Of course Don Riccardo was at that part of the table, in one of the best places, though by rights he should have been sitting at one of the other tables. He always pushes himself forward and naturally the Prince cannot do without him-nor the Princess either for that matter. He chattered and showed off from the very beginning, twiddling contentedly at his curly black beard. I gave him an icy glance, which none but myself could interpret. But enough of that.

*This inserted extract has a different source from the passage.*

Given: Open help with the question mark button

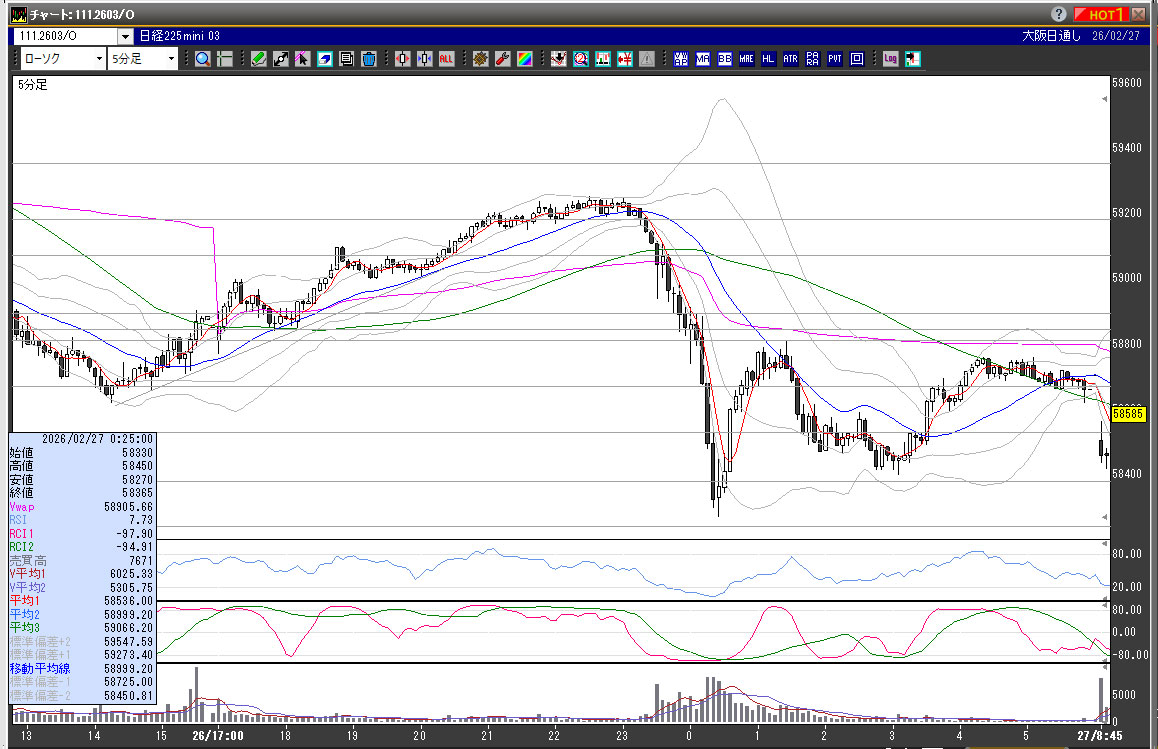Looking at the screenshot, I should pos(1059,14).
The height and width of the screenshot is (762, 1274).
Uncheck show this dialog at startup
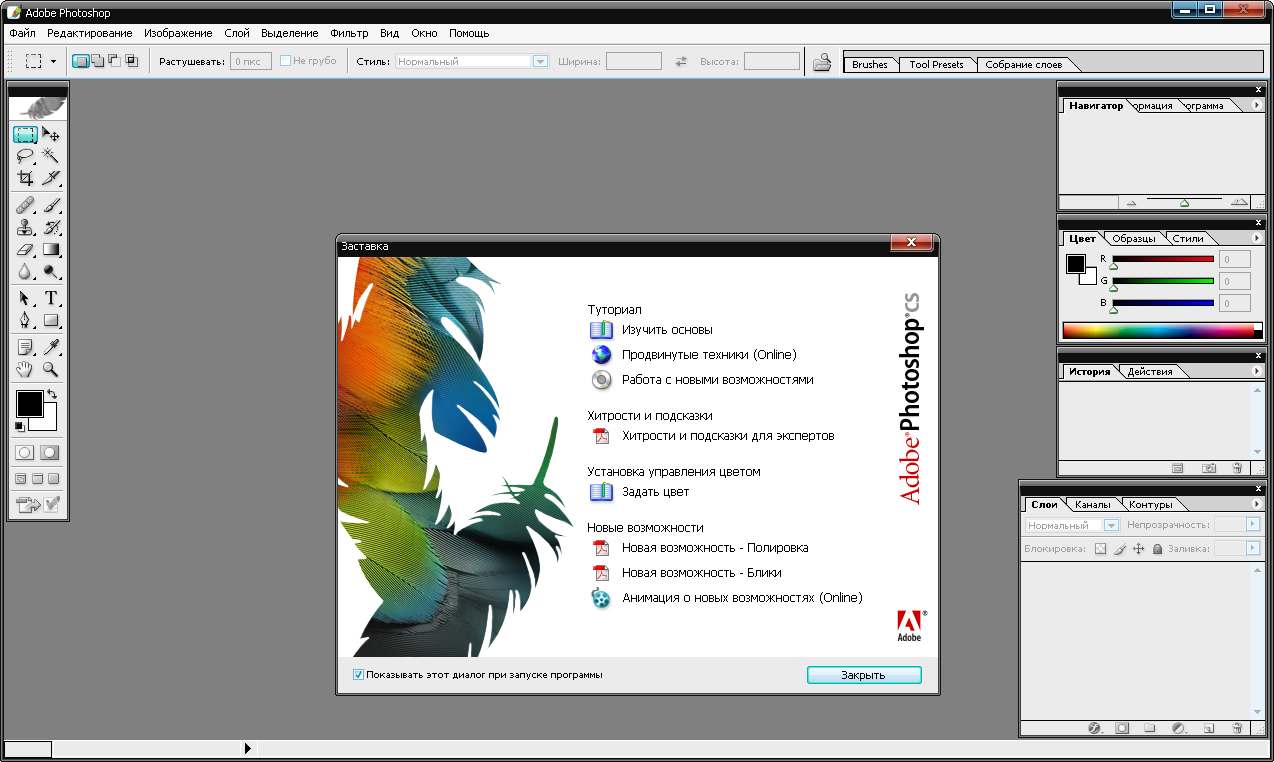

A little apart-though how could that be, since they too were sitting at the table like all the others -were Giovanni and Angelica, side by side. It was natural that they should have been placed together since they were of much the same age and both of princely blood. At least he is, but she may very well be a bastard. They were the only young things among the many hundred guests and they seemed more like children than adults, and therefore rather apart from the others. It looked almost as though they had come there by mistake. Poor Angelica was making her entry into the great world and was dressed up in a white satin gown with long tight-fitting sleeves of gold brocade and a coif of pearls and thin gold thread on her colorless fair hair. Of course she looked frightful, and for those who were accustomed to seeing her in plain almost common clothes, the effect was grotesque and pretentious. Her mouth was agape as usual and the baby cheeks red with shyness. Her big blue eyes shone as though they had never seen so much as a wax candle before. Giovanni, too, seemed rather embarrassed among all these people and kept throwing them bashful glances, but he was a trifle more sophisticated, and the bashful-ness appeared more to be a part of his nature. He was dressed in blue velvet with a gold embroidered collar and a narrow chain with an oval gold locket which is reported to contain a portrait of his mother, she whom they say is in paradise-but who can tell? She may just as well be writhing in purgatory. He is deemed handsome. I heard some of the guests whisper something about it, but when I then heard them talking about a “h
andsome couple” I realized that they must have a very peculiar notion of beauty. At any rate he is not to my taste. I think that a man should look like a man. One cannot believe that he is a prince and a Montanza. How will he ever be able to reign over a people and sit on a throne? Personally, I doubt if he will ever get a chance to do so.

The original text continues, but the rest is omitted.